Fahri Hamzah: Mintak KPK Tangkap Presiden Jokowi

Foto: Wakil Ketua DPR RI  Fahri Hamzah
SUARA INDEPENDEN.COM- JAKARTA-  Wakil Ketua DPR Fahri Hamzah menganggap langkah Presiden Joko Widodo yang menyerahkan barang gratifikasi dari sebuah perusahaan minyak Rusia Rosneft Oil Company ke Komisi Pemberantasan Korupsi sebagai pencitraan belaka.

Lebih parahnya lagi, menurut Fahri, penyerahan barang gratifikasi yang dilakukan demi citra positif itu justru menjadi blunder bagi Jokowi.

"Harusnya yang namanya cendera mata dari negara sahabat itu biasa saja, dari zaman Soeharto juga begitu. Hadiah tersebut bisa dimasukkan ke museum. Tapi karena maunya pencitraan malah jadi blunder," kata Fahri saat dikutip berita teratas  (30/10/2016).

Fahri menilai Jokowi sudah melakukan blunder karena ia baru mengembalikan gratifikasi ke KPK lebih dari satu bulan setelah barang itu diterima.

Berdasarkan Undang-Undang Nomor 20 Tahun 2001 tentang Pemberantasan Tindak Pidana Korupsi, barang gratifikasi harus dikembalikan paling lambat 30 hari setelah diterima.

Aturan itu tepatnya diatur dalam pasal 12C ayat (2).
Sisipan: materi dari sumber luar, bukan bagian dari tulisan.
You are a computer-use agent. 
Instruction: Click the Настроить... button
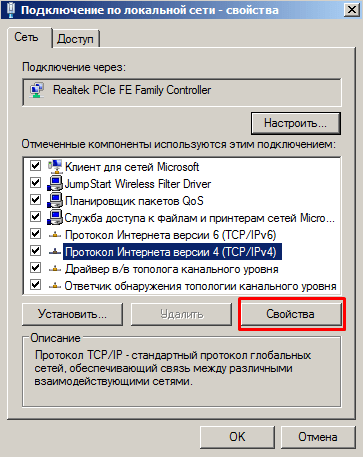[296, 123]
Jika lewat batas waktu, lanjut Fahri, maka berdasarkan pasal 12B ayat (1), pemberian itu bisa dikategorikan sebagai suap.

"Jokowi akan bermasalah jika KPK konsisten dengan sikapnya untuk memberantas korupsi dan tidak pandang bulu," ujar Fahri.

Fahri pun mempertanyakan sikap KPK yang menerima saja laporan gratifikasi itu. Harusnya, kata dia, KPK bisa proaktif dan menyelidiki lebih jauh kenapa barang tersebut baru dilaporkan setelah lebih dari satu bulan.

"Jangan karena pameran pencitraan, maka hukum dihentikan. Kalau mau tegakkan hukum ayo kita tegakkan hukum," ucap Fahri.

Sementara Menurut Kepala Sekretariat Presiden Darmansjah Djumala, barang itu diberikan usai Presiden melakukan kunjungan kerja ke Rusia pada 19-20 Mei 2016 lalu.

Hadiah-hadiah tersebut diberikan melalui pihak ketiga, Pertamina yang merupakan perusahaan minyak dalam negeri.

"Saya memenuhi instruksi Bapak Presiden tadi pagi, untuk menyerahkan satu paket gift dari sebuah perusahaan swasta di Rusia yang baru kita terima beberapa waktu lalu melalui pihak ketiga," ujar Kepala Sekretariat Presiden Darmansjah Djumala, di Gedung KPK Jakarta, Jumat (28/10/2016).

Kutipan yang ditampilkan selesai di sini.